История Пенденниса, его удач и злоключений, его друзей и его злейшего врага (книга 2) (Теккерей) - страница 91

Больше Элен не могла говорить — с ней сделался обморок. Ее перенесли на постель в доме сердобольного пастора, послали за лекарем. Всю ночь состояние ее внушало опасения. Пришла Лора, но Элен не пожелала ее видеть. Портмен, умоляя несчастную мать успокоиться и при виде ее страшного горя все более убеждаясь в невиновности Артура, взял на себя смелость написать ему письмо, в котором сообщал о пущенной против него сплетне и убедительно просил молодого человека одуматься и разорвать связь, столь пагубную для его будущности и для спасения его души.

А Лора? Или сердце ее не разрывалось при мысли о преступлении Артура и холодности Элен? Или не горько было бедной девушке думать, что одним ударом у нее отнята вся любовь, которой она дорожила на этом свете?

Глава LI,

едва не ставшая последней

Письмо доктора Портмена ушло по своему назначению в Лондон, и добрый священник постарался уговорить миссис Пенденнис взять себя в руки в ожидании ответа, который, как он надеялся или, во всяком случае, как внушал ей, рассеет их опасения насчет нравственности Пена. Да Элен и не могла бы сразу уехать в Лондон и самолично воззвать к лучшим чувствам сына: в первый день лекарь не разрешил ей даже перебраться в Фэрокс, и только на следующее утро она снова водворилась дома, на своей софе, под присмотром безмолвной, но верной Лоры.

К несчастью для себя и других, Пен прочел послание пастора Портмена лишь много недель спустя, так что вдова изо дня в день тщетно ждала от сына ответа на предъявленное ему обвинение, и с каждым днем здоровье ее ухудшалось. Тяжело было Лоре жить в непрестанной тревоге; видеть страдания своей названой матери; а горше всего — терпеть отчуждение Элен, столь для нее болезненное.

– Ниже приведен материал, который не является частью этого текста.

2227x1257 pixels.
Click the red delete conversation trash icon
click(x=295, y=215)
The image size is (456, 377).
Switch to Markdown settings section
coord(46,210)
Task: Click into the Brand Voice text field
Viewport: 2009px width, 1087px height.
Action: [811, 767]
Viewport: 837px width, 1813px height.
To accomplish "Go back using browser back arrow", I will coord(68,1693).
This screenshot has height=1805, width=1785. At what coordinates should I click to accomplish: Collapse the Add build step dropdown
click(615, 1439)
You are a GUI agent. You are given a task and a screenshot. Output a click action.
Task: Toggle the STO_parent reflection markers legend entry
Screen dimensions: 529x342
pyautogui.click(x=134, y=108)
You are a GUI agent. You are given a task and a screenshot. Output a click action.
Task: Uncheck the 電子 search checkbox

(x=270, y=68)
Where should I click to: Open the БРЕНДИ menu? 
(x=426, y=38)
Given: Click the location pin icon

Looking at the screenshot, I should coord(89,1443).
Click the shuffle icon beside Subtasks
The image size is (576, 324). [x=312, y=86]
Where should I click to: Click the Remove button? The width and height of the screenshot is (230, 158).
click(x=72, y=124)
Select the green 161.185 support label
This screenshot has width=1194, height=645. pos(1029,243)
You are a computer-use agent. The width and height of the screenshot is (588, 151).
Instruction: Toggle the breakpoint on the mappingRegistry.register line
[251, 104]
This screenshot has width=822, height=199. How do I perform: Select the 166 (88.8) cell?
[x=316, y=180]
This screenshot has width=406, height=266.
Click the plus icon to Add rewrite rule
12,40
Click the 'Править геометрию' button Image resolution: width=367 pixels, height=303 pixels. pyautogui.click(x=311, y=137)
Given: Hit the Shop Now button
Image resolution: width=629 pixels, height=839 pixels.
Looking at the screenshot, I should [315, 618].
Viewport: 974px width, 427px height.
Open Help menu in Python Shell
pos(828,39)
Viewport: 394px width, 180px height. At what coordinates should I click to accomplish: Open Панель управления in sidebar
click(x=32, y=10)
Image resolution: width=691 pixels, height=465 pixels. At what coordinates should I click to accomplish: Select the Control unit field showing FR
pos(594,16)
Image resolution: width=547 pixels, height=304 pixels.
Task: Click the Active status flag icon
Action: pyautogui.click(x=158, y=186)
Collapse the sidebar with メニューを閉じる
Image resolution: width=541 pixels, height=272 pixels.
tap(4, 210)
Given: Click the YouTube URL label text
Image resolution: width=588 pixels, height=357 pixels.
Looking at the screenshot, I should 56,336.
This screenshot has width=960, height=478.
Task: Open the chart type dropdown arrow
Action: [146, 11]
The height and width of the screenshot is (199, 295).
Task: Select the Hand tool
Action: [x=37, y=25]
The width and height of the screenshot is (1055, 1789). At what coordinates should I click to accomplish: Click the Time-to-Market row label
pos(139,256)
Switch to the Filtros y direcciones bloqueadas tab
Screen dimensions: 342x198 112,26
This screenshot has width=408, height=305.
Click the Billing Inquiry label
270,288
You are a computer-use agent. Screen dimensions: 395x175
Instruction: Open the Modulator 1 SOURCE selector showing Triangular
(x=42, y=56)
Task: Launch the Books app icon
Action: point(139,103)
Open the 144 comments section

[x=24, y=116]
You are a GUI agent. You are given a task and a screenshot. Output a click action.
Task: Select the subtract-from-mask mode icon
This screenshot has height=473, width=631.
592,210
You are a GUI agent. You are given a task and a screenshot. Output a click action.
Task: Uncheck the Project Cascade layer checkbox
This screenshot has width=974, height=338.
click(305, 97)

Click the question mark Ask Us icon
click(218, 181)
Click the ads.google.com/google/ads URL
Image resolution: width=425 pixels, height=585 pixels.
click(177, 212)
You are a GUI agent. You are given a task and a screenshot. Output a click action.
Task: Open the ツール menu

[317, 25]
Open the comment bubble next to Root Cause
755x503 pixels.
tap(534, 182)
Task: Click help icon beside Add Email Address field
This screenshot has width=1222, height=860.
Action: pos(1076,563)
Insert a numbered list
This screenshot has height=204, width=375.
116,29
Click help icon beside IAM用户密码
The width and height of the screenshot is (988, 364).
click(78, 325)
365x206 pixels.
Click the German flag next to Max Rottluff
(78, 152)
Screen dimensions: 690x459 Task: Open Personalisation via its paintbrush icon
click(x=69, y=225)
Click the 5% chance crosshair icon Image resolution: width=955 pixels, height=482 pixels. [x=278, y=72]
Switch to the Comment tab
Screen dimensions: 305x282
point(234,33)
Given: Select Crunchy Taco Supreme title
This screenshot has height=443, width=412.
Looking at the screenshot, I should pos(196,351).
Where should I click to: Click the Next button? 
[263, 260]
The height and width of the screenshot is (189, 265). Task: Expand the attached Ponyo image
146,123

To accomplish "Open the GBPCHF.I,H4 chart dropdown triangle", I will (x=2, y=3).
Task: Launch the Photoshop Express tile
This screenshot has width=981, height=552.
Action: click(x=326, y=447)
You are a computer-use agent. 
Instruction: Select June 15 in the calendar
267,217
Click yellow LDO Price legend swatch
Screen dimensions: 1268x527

Но девушка привыкла исполнять свой долг, не жалея сил и уповая на помощь милосердного бога, к которому постоянно обращались ее чистые молитвы. И так как свой долг она исполняла бесшумно, и молитвы, дававшие ей силы его исполнять, совершались в ее спальне, в полном уединении, — мы тоже вынуждены молчать о ее добродетелях: от пространных описаний они увядают, как цветок в бальной зале. Скажем только, что хорошая женщина — это лучший из всех цветов, распускающихся под солнцем, и что мы с изумлением и любовью воспринимаем его тихую прелесть, чистое благоухание, нежную красоту его цветения. Прекрасные, добрые! Самые светлые и беспорочные! Не прискорбно ли видеть, как их сгибает горе, или косит неумолимая смерть, как они чахнут от болезней, хиреют от долгих душевных мук, или падают в расцвете сил, сраженные внезапным ударом? Мы, возможно, заслужили свою долю — но за что несчастливы они? Разве что господь, как мы знаем, карает тех, кого особенно любит, ибо ему угодно, множа испытания, еще более очищать эти чистые души?